After create the inference.py script, run the following code to do inference:

python inference.py

A user-friendly Jupyter Notebook is also provided: example/notebooks/inference/inference.ipynb.

3. Understanding the Output¶

The infer() method returns a dictionary where each key is the index of a sequence and the value contains its prediction details.

{
    "0": {
        "sequence": "GCACTTTACTTAAAGTA...",
        "label": "positive",
        "scores": {
            "negative": 0.02738,
            "positive": 0.97261
        }
    },
    "1": {
        "sequence": "TTGTCATCACATTTGAT...",
        "label": "negative",
        "scores": {
            "negative": 0.99983,
            "positive": 0.00016
        }
    }
}

sequence: The input DNA sequence (if keep_seqs is True during data loading).
label: The final predicted label, based on the task.threshold from your config. For a binary task, this would be one of the label_names.
scores: The raw probabilities for each class. This gives you a measure of the model's confidence.

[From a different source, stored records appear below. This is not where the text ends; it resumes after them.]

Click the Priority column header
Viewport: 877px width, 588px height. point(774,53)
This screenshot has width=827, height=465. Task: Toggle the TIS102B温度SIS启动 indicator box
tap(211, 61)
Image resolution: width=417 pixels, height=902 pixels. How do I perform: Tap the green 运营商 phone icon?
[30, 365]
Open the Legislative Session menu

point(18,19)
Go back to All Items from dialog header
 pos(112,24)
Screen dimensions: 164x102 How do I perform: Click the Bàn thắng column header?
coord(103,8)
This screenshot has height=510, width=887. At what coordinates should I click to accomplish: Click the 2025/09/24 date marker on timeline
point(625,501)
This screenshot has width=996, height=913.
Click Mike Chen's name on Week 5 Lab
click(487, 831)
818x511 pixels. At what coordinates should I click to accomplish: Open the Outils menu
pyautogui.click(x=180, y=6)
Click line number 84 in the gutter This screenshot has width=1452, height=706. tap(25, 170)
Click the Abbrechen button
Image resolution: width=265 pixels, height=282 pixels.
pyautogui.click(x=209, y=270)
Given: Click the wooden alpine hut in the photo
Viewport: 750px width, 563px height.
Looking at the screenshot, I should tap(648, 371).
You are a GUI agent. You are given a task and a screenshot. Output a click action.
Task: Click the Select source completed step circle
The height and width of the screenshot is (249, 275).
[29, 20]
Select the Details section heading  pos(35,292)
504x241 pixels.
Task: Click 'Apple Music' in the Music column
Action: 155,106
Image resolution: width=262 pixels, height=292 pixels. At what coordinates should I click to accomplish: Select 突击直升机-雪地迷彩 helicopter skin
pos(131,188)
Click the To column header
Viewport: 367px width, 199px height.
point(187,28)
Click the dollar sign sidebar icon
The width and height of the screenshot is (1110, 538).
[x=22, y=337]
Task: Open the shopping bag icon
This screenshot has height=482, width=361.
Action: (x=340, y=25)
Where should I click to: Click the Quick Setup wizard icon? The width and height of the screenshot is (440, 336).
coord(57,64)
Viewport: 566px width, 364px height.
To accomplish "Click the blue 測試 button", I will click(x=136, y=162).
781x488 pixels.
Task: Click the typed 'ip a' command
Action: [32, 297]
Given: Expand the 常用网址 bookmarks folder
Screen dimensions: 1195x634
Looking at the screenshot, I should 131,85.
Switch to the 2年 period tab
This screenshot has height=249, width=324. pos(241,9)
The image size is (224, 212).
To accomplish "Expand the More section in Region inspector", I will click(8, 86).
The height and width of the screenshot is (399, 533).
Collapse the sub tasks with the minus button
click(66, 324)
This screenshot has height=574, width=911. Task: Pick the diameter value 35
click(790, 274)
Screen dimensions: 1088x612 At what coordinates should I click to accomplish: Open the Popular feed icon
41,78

If evaluate=True, a second dictionary containing performance metrics (like accuracy, F1-score, AUROC) is also returned.

4. Best Practices and Performance¶

Error Handling¶

FileNotFoundError: Always wrap file-based inference in a try...except block to handle cases where the input file doesn't exist.
OutOfMemoryError: If you get a CUDA out-of-memory error, the primary solution is to reduce batch_size in your inference_config.yaml.

Performance Optimization¶

Use a GPU: For any serious workload, a GPU is essential. Set device: auto or device: cuda.
Tune batch_size: Find the largest batch_size that fits in your GPU memory to maximize throughput.
Enable FP16/BF16: If you have a modern NVIDIA GPU (Ampere architecture or newer), setting use_fp16: true or use_bf16: true can provide a significant speedup with minimal impact on accuracy.
Increase num_workers: If you notice your GPU is often waiting for data, increasing num_workers can help speed up data loading, especially for large files.

5. Common Questions (FAQ)¶

Q: Why are my predictions all the same? A: This can happen if the model is not well-suited for your data or if the input sequences are too different from what it was trained on. Check that the model you loaded is appropriate for your task.

Q: How do I get hidden states or attention weights for model interpretability? A: The infer() method has output_hidden_states=True and output_attentions=True flags. Setting these will return embeddings and attention scores, which can be accessed via inference_engine.embeddings. Be aware that this consumes a large amount of memory.

Q: Can I run inference on a FASTA file? A: Yes. The infer_file method automatically handles .fasta, .fa, .csv, .tsv, and .txt files. For FASTA, the sequence is read directly. For CSV/TSV, you must specify the seq_col. Other structured formats such as pickle, arrow, parquet, etc. are also supported.